§ **TASK BRIEF**:
Two lines below mark the span: the one containing "is (652, 1364)." and the one containing "Click the abstract painting post image". Set down both, plus every line between, exactly as they stand, and nothing else.
TASK MATERIAL below:
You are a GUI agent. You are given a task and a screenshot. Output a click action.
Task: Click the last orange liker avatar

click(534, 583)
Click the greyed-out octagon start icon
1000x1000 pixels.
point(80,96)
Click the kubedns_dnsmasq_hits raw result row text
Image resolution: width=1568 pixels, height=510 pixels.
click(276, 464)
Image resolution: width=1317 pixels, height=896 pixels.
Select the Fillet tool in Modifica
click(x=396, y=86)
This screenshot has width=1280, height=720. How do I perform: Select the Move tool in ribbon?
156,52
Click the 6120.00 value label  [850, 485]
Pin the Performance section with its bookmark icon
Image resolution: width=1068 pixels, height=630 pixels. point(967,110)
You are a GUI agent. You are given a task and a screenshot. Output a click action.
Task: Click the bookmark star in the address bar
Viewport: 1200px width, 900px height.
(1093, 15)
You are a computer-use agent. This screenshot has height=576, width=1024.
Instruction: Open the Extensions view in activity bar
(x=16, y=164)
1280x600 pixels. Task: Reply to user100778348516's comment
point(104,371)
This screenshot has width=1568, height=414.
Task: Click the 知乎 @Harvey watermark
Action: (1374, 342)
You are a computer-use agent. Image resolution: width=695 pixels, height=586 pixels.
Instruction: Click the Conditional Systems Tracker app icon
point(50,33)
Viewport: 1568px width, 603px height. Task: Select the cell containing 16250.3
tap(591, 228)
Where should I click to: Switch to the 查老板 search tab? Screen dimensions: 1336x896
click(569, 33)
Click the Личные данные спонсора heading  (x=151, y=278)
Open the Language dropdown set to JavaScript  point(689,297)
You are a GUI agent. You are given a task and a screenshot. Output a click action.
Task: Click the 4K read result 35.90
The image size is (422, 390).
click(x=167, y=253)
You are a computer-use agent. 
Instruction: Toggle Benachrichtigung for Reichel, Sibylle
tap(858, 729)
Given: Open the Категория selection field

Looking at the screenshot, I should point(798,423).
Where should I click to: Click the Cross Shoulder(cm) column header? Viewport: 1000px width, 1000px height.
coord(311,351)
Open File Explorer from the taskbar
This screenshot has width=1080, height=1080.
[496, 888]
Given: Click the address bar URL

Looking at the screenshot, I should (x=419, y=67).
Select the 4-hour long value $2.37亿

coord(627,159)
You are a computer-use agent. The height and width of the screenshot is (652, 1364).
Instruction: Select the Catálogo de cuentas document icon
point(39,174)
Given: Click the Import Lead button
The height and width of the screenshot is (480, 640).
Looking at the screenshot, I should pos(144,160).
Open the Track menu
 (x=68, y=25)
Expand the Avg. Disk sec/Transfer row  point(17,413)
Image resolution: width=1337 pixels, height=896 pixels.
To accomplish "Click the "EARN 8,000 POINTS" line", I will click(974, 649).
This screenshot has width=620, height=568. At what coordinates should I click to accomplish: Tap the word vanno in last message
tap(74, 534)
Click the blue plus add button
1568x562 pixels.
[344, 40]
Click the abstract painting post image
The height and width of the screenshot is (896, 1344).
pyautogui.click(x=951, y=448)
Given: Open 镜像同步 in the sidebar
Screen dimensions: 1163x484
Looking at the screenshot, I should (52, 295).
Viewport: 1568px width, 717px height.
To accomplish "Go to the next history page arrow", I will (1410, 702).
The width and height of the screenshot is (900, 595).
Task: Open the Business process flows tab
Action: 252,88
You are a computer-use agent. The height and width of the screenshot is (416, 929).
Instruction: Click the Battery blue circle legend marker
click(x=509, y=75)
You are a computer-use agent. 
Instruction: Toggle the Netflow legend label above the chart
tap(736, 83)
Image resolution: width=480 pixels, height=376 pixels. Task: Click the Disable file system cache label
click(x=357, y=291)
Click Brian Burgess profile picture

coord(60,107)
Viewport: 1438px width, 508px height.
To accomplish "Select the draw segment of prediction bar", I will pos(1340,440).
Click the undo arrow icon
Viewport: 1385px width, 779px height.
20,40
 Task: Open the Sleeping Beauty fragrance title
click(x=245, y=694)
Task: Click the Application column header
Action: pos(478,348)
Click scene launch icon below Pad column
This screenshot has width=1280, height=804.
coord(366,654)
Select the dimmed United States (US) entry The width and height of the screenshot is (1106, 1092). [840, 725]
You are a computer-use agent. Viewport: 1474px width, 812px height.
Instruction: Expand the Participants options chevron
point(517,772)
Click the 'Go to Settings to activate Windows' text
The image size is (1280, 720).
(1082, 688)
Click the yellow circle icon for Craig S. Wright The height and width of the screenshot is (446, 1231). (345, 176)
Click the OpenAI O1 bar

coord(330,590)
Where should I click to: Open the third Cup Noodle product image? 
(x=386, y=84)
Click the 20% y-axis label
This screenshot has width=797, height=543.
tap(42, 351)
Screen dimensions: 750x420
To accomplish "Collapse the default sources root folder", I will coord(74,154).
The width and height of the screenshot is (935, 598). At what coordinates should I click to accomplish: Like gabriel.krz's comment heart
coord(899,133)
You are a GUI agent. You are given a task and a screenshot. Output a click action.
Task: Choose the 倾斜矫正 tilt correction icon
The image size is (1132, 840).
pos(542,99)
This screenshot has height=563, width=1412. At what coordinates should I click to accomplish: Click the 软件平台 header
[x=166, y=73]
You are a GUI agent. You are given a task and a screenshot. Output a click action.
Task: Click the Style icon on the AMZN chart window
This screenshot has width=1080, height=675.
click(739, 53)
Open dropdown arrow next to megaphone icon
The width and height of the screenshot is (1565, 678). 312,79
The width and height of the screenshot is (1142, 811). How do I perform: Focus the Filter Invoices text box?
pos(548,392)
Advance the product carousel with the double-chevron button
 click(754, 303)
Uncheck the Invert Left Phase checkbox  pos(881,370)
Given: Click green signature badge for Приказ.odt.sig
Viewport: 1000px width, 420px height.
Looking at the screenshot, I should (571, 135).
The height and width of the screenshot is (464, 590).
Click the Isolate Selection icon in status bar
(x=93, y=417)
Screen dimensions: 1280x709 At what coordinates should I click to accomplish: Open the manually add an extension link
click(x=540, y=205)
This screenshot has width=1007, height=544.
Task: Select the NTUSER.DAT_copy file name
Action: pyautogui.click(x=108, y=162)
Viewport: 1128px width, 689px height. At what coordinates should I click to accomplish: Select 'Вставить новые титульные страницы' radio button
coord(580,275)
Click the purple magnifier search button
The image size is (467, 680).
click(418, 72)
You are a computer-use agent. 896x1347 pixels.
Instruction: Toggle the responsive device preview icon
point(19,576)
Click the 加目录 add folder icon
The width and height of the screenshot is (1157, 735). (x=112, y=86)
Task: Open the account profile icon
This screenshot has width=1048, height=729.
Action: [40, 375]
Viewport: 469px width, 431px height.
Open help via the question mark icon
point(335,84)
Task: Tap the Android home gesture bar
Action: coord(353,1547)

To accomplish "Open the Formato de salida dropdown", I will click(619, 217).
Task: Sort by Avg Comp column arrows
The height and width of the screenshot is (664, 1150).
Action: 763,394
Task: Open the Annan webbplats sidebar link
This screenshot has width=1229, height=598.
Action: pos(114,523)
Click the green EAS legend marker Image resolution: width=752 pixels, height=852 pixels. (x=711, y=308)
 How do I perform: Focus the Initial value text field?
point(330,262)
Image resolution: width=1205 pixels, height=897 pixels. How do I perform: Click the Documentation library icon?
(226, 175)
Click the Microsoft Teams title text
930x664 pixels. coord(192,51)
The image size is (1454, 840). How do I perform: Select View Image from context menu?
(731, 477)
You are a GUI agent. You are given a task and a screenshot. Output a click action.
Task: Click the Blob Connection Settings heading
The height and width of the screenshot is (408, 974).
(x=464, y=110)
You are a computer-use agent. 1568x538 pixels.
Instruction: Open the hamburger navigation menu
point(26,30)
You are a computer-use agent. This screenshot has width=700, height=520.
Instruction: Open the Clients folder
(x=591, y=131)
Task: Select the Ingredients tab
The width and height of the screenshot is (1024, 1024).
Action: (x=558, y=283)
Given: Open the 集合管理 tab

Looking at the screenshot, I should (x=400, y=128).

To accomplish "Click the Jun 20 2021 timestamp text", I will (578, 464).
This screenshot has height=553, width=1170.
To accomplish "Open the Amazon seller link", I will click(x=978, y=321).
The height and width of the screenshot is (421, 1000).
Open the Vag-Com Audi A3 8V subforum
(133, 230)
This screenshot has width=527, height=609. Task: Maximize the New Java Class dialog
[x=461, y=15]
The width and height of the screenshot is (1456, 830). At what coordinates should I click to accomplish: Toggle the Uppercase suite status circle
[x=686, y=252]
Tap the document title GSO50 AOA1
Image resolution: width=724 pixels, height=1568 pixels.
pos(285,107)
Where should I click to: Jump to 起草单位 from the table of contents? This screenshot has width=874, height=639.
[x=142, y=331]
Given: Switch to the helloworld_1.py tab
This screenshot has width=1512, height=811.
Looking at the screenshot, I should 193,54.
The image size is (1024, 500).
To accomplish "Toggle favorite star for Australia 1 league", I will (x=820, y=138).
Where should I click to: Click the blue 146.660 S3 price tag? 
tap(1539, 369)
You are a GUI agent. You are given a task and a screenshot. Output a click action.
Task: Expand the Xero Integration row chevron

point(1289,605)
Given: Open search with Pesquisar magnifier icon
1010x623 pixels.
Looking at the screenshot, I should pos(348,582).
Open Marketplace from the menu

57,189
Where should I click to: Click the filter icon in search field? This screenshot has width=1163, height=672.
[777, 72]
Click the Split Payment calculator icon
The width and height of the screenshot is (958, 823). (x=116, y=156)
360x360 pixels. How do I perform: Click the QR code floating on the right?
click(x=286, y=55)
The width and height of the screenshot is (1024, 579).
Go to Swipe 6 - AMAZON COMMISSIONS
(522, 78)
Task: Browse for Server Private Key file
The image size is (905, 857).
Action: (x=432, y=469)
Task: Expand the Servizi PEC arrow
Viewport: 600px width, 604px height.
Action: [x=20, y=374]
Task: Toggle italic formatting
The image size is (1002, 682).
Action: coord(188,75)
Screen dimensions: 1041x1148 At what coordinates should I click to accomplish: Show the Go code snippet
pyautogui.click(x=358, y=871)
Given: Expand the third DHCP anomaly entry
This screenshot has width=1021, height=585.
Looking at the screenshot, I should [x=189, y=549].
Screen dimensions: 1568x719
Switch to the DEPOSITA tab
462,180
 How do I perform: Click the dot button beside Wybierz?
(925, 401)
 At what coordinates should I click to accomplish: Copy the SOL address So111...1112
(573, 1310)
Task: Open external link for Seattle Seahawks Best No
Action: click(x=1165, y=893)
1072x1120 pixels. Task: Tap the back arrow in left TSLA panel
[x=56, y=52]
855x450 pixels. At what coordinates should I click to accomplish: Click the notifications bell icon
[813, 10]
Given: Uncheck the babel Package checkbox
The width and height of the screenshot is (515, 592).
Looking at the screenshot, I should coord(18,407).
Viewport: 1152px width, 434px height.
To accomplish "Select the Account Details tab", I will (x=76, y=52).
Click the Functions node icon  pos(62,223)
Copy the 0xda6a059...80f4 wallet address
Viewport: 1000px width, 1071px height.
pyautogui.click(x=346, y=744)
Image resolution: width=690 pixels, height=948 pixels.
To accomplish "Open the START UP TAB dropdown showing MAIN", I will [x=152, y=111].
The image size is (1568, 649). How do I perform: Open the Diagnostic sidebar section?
End of TASK MATERIAL.
§ **EXERCISE ANSWER**:
You are a computer-use agent. The height and width of the screenshot is (652, 1364).
Instruction: Select the Catálogo de cuentas document icon
point(39,174)
Given: Click the Import Lead button
The height and width of the screenshot is (480, 640).
Looking at the screenshot, I should pos(144,160).
Open the Track menu
 (x=68, y=25)
Expand the Avg. Disk sec/Transfer row  point(17,413)
Image resolution: width=1337 pixels, height=896 pixels.
To accomplish "Click the "EARN 8,000 POINTS" line", I will click(974, 649).
This screenshot has width=620, height=568. At what coordinates should I click to accomplish: Tap the word vanno in last message
tap(74, 534)
Click the blue plus add button
1568x562 pixels.
[344, 40]
Click the abstract painting post image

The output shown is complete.